Exemple de sorties possibles.

Carte au prénom

carte retournée dans le jeu

LD (faux ratage)

Changement de couleur (type fioriture)

sandwich

tapette à souris

carte au portefeuille ou derrière le siège d'un spectateur...etc.

On obtient ainsi l'attention d'une bonne partie de la table et chaque découvertes de cartes est l'objet d'une remarque, d'un bon mot ou d'une complicité avec le(la) spectateur(trice).

Voilà c'est simple et efficace à moins de rater vos contrôles et fx mélanges.

Sinon la pâte à modeler c'est bien aussi.

Si tu n'as qu'une parole, ne la donne à personne !

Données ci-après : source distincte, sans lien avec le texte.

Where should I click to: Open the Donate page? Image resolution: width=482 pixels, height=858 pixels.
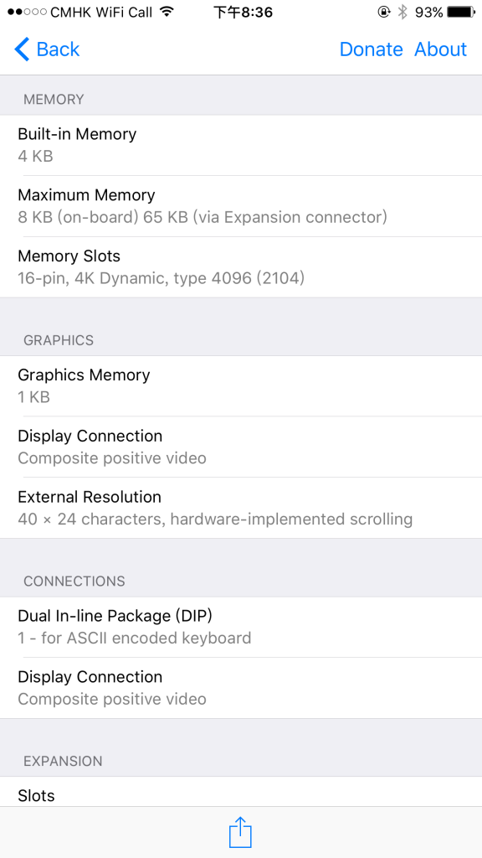[371, 49]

Site web: www.allias-magie.fr/

Publié le

Si vous voulez des idées de révélations multiplies, je pense que le Fireworks d'Aldo Colombini est un summum du genre.

[video:youtube]

Bon je ne suis pas objectif, Colombini fait partie de mes magiciens préférés ... :)

Publié le

J'ai un ami qui fait régulièrement apparaître le nom de la carte sur son avant bras. Il y écrit d'abord le nom de la carte forcée invisiblement au savon (avant le début du tour), puis une foi le jeu mélangé et la carte connue et retenue par le spectateur (enfin, lui il préfère les spéctatrices :) ) il dis que sa cigarette va lui dire le nom de la carte. Il frotte quelques cendres sur le savon, il souffle, et le nom de la carte apparait.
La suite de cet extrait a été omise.